Pricing-Based Distributed Control of Fast EV Charging Stations Operating Under Cold Weather

As the electric vehicle (EV) adoption rates increase, there is a pressing need for designing charging stations that account for heterogeneity (e.g., charging rates and duration) in EV demand. Battery temperature is a major factor determining the maximum charging rates as the EV charging power is limited to ensure the safety of batteries. As a consequence, each vehicle receives a different charging rate, and the station can be modeled as a multiclass queuing facility. As the coverage of such networks grows, the power network elements become more congested, and controlling the charging demand is needed to avoid overloading. This article models a network of fast chargers as a multidimensional loss system and proposes an EV load control framework that leverages pricing dynamics to keep the aggregate demand below station capacity with minimal loss of load (outage) events.
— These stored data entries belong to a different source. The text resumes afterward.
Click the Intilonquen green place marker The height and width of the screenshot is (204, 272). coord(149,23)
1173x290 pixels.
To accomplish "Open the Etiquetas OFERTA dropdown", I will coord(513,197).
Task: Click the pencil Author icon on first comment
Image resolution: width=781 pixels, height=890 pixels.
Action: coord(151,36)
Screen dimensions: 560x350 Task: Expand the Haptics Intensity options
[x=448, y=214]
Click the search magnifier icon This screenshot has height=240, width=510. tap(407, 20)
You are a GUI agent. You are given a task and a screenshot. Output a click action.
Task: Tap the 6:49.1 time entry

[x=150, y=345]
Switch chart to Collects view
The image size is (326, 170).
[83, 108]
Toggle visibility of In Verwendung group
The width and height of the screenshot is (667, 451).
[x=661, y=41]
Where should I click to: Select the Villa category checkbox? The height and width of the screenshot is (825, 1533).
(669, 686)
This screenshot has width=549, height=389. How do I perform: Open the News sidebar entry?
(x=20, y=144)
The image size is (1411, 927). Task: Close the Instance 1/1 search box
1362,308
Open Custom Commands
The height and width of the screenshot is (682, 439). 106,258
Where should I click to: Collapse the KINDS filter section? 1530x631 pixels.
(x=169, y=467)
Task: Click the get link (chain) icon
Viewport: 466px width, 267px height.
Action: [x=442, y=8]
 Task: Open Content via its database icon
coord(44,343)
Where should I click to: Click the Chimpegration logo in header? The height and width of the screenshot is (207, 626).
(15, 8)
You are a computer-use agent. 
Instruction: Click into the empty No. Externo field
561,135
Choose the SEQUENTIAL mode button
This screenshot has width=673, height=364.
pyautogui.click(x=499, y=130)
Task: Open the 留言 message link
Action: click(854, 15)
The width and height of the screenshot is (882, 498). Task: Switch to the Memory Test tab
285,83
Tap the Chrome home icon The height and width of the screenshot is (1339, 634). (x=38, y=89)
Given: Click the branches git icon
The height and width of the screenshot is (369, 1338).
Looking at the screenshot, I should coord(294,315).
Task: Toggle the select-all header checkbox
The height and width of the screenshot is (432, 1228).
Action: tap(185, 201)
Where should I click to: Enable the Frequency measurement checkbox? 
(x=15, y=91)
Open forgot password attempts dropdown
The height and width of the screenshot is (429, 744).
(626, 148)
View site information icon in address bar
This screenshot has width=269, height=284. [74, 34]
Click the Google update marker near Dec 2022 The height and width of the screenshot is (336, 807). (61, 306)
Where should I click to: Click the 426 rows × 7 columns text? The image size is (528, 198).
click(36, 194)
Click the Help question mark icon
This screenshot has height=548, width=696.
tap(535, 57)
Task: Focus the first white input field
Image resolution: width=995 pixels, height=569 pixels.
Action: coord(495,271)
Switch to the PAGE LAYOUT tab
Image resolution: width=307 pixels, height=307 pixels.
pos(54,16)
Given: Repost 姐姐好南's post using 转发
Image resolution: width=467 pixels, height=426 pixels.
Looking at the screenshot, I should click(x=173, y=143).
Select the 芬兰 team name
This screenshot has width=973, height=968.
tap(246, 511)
The global problem is formulated to maximize the social welfare of all users, and optimal arrival rates are calculated in a distributed manner. The mathematical analysis further shows how to induce a socially optimal charging behavior through the computation of congestion prices. The results show that class-specific prices provide fairness to EVs with colder batteries, as they receive slower service.

Automated summary

As the adoption of electric vehicles increases, there is a need to design charging stations that account for the heterogeneity in EV demand, especially in terms of charging rates and duration. This article proposes an EV load control framework that utilizes pricing dynamics to keep the aggregate demand below station capacity while minimizing load outage events.